Taji Johnson didn’t waste time when it came to engraining himself into the community at the University at Buffalo.
Only a few weeks after he transferred from Boston College to UB to play football, he helped lead a community service project in February, in which students from Buffalo’s Futures Preparatory School toured UB’s campus, met UB athletes and found out what the day in the life of a college athlete and a college student was like.
Johnson showed grade-school students that college is a very real possibility. He’s also taken the role of showing UB’s younger wide receivers that winning is a very real goal.
“Giving my experience, my leadership to the younger guys, I’m setting the standard for what the culture is like,” said Johnson, a 6-foot-3 wide receiver and the younger brother of former UB defensive back Najja Johnson. “Tough, fast, physical, accountable, responsible. Taking my experience as a player and helping everyone else out, but also being one of the guys and learning from them, too.”
Taji Johnson
UB holds its annual spring game at 1 p.m. Saturday at UB Stadium, and the Bulls will have a very different look.

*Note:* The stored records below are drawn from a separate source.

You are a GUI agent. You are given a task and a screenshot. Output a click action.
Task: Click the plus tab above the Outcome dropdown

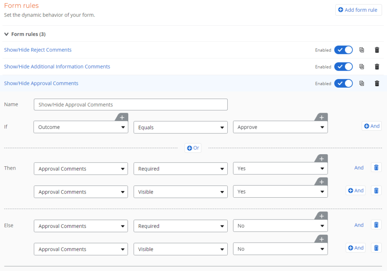pyautogui.click(x=122, y=118)
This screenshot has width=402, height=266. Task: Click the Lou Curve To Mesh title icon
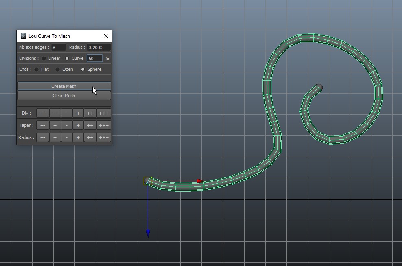[23, 36]
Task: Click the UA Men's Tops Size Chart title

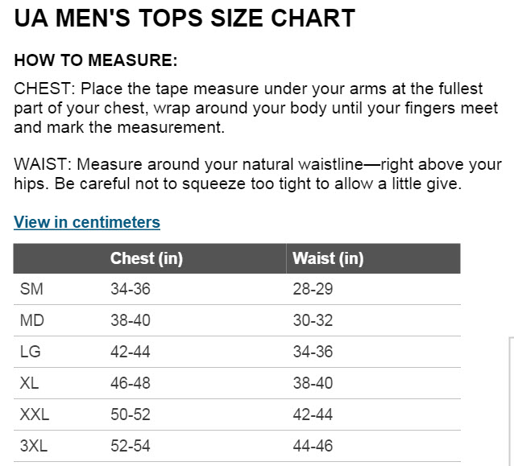Action: click(184, 19)
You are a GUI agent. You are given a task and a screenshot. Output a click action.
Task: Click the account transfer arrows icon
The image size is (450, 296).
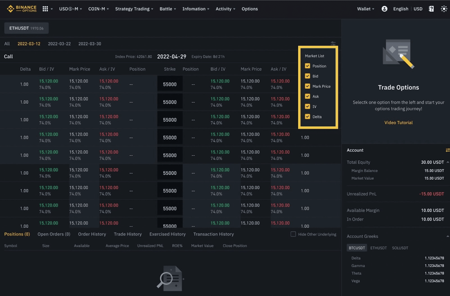[448, 150]
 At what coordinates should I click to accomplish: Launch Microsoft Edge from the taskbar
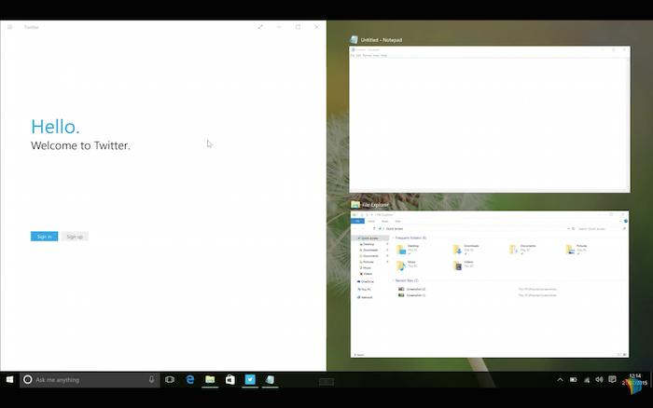190,380
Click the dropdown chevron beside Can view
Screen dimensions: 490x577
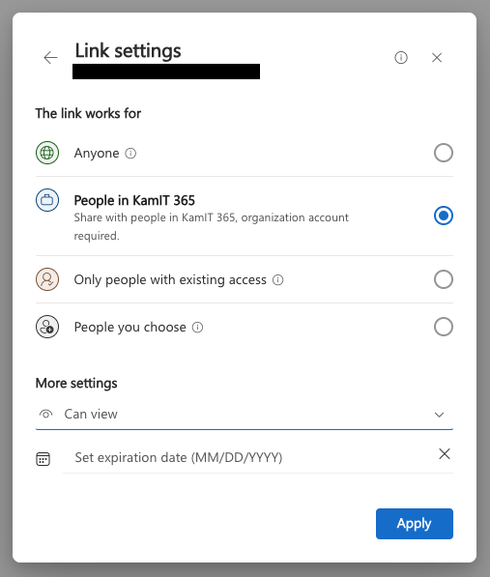tap(439, 415)
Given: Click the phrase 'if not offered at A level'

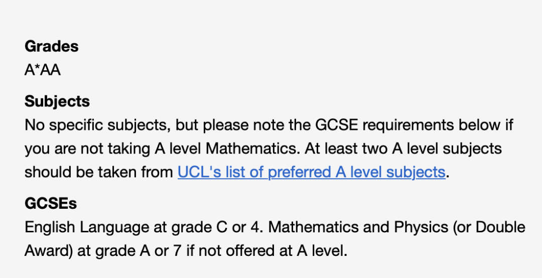Looking at the screenshot, I should click(265, 251).
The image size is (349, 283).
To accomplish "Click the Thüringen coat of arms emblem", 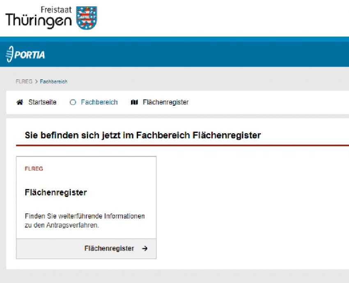I will pos(87,17).
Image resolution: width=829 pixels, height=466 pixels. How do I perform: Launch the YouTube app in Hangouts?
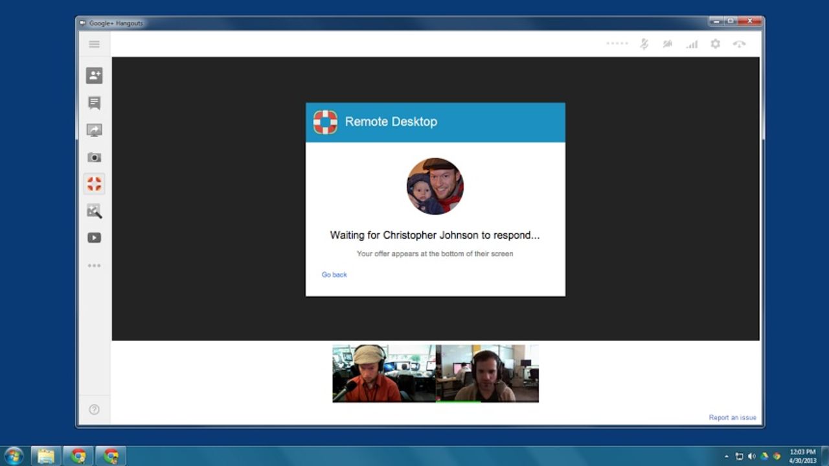[x=94, y=238]
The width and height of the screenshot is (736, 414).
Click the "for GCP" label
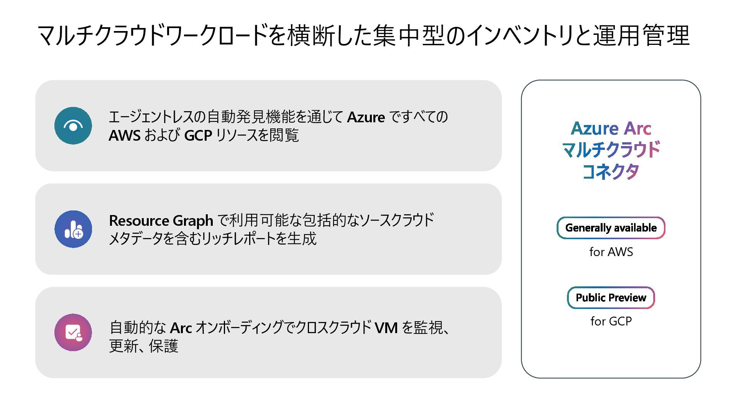click(611, 321)
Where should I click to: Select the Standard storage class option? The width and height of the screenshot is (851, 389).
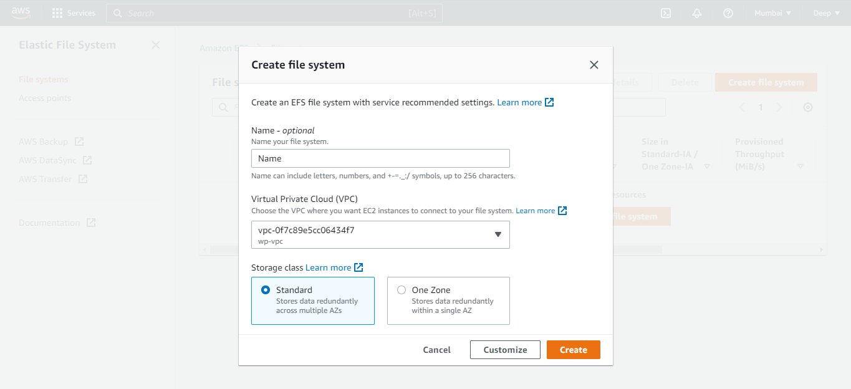(x=266, y=289)
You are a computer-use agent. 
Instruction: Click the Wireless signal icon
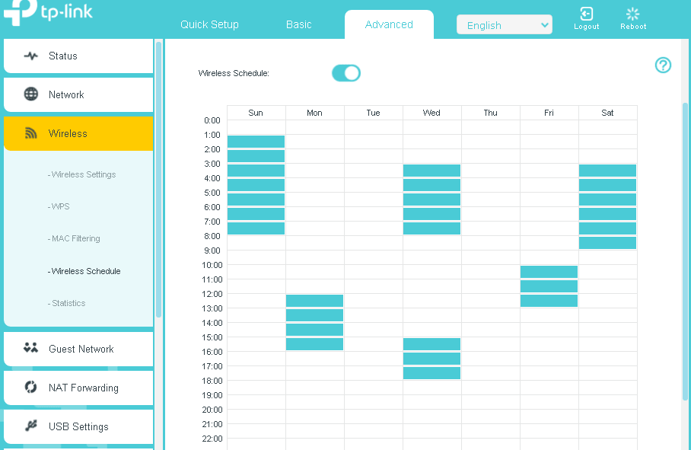click(x=31, y=133)
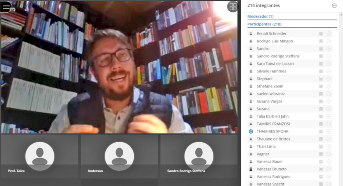Screen dimensions: 343x186
Task: Select Sandro Rodrigo Steffens' video tile
Action: pos(199,156)
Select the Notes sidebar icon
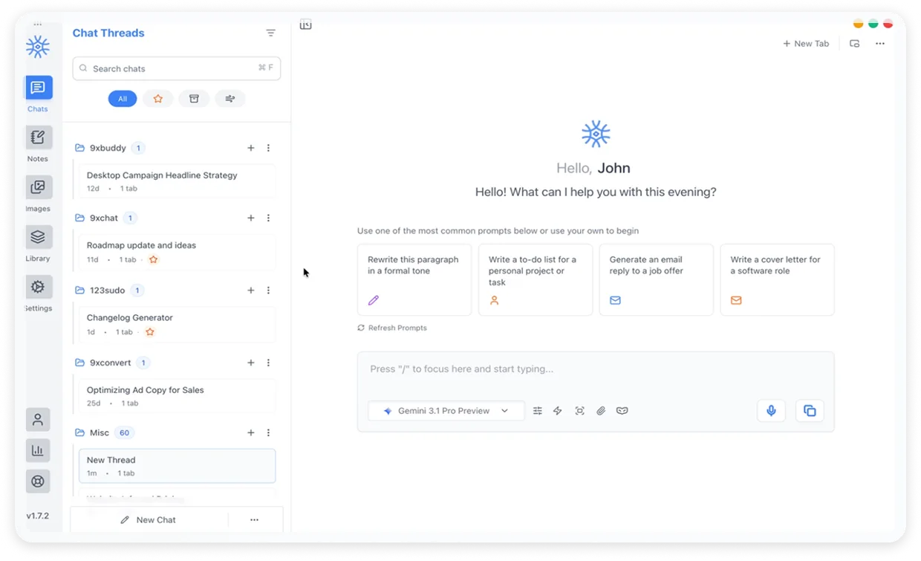Screen dimensions: 921x561 [38, 137]
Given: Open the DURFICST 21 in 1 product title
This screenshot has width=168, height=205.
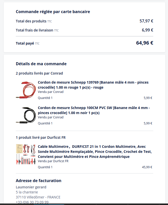Looking at the screenshot, I should click(95, 152).
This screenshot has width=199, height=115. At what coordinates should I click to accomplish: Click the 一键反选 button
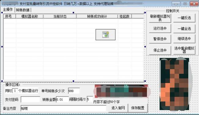pyautogui.click(x=184, y=18)
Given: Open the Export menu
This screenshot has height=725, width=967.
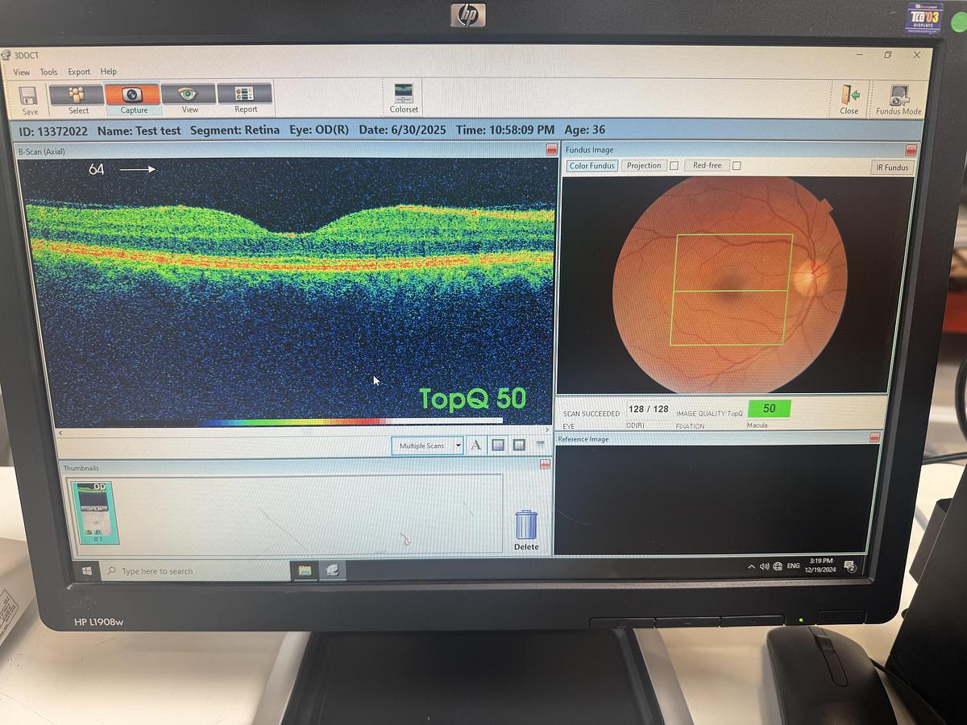Looking at the screenshot, I should tap(78, 72).
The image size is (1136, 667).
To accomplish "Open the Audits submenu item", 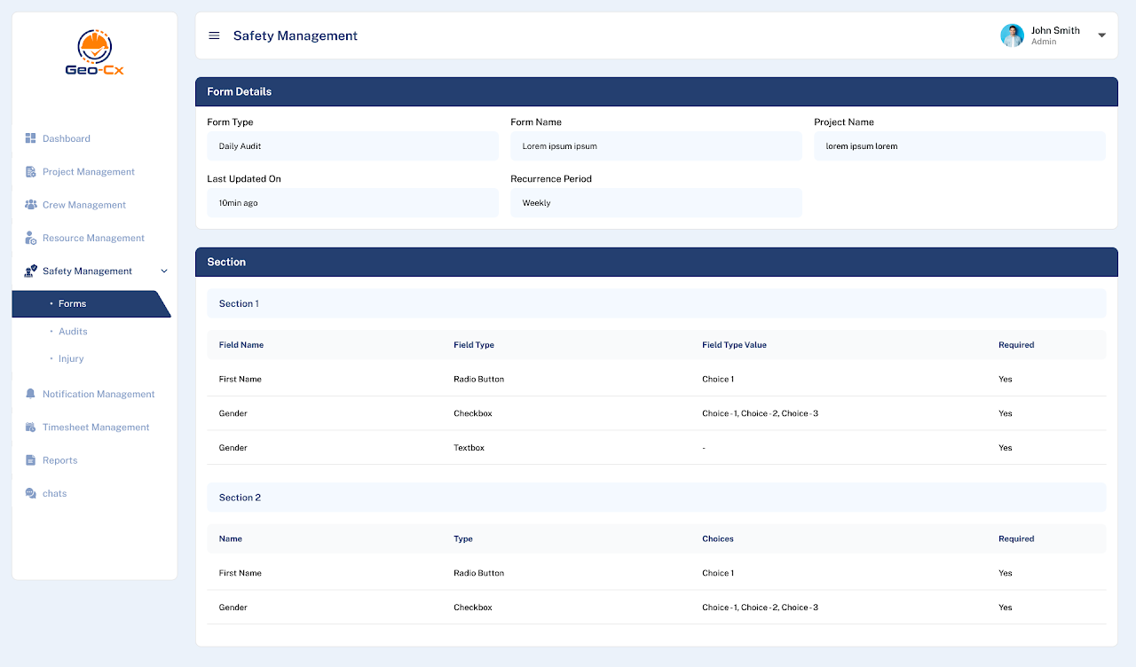I will (x=73, y=332).
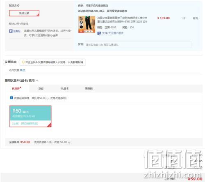Open the 支持7天无理由退货 link
The height and width of the screenshot is (182, 205).
[x=113, y=33]
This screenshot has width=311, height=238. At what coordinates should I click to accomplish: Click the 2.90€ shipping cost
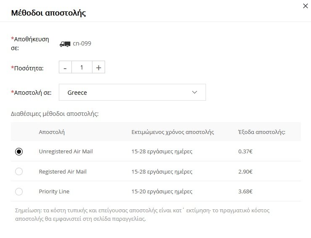click(x=245, y=171)
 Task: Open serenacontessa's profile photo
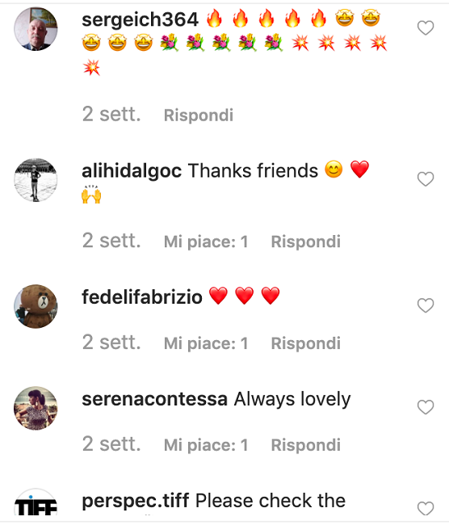coord(36,408)
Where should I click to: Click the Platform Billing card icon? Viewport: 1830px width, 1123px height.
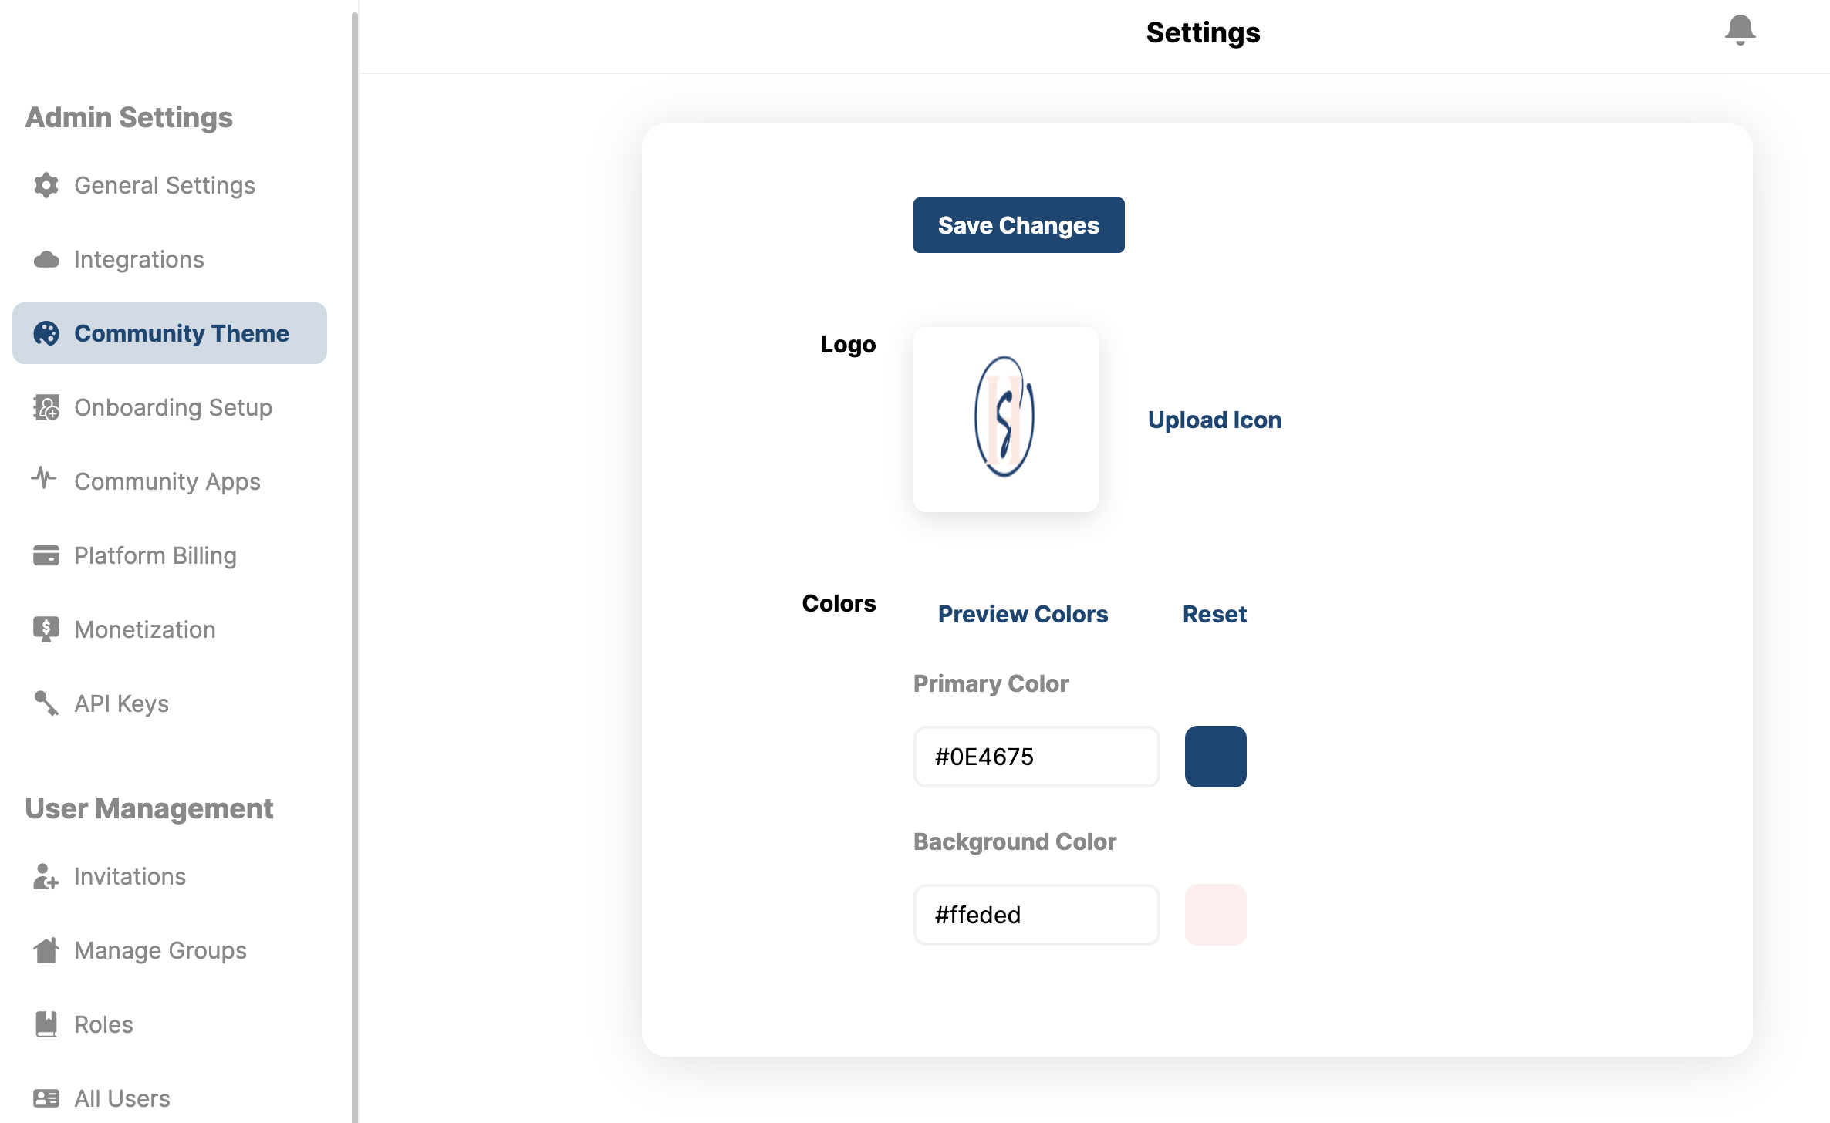tap(46, 555)
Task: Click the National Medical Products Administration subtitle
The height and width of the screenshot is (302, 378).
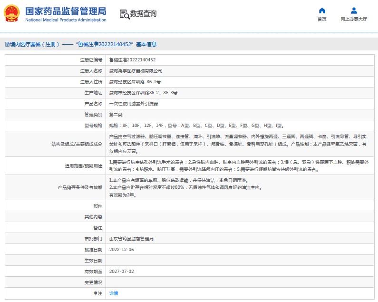Action: tap(66, 20)
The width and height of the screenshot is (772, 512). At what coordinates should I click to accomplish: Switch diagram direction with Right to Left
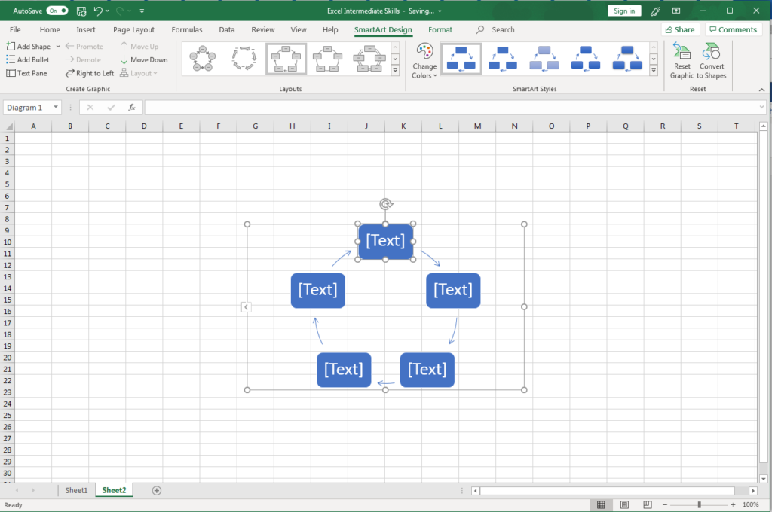[89, 73]
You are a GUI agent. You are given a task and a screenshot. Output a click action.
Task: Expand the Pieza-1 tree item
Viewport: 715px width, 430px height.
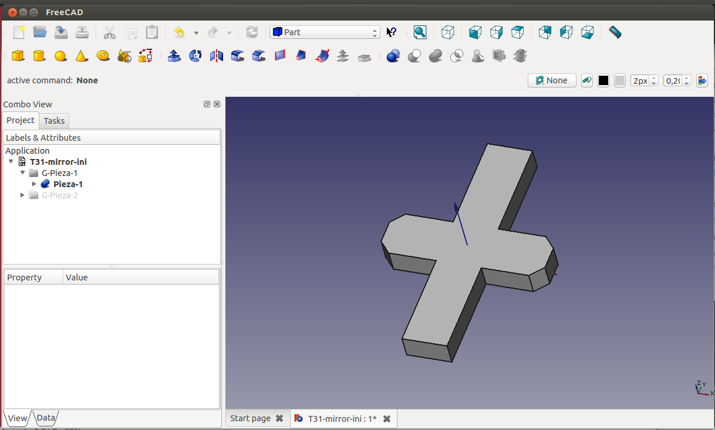click(34, 184)
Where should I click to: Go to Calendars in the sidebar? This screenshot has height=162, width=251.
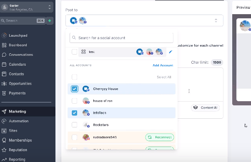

It’s Pete Lembo’s first spring game as head coach, and the first time the Bulls will showcase their offense and defense under new offensive coordinator Dave Patenaude and new defensive coordinator Joe Bowen.
Johnson is one of nine transfers to join the Bulls in January, and he’s part of a position group that has numbers (14 are listed on UB’s spring roster) but doesn’t return a lot of production or experience.
UB’s goal is to win the Mid-American Conference championship, much like the other 11 teams in the conference, but Johnson understands his role in helping the receivers develop, in order to help the Bulls pursue that objective.
“Everyone here has a common goal,” said Johnson, who caught 11 passes for 119 yards in four seasons at Boston College. “To get that goal, we have to be on the same page. For that to happen, there has to be certain things and certain standards that we have to have.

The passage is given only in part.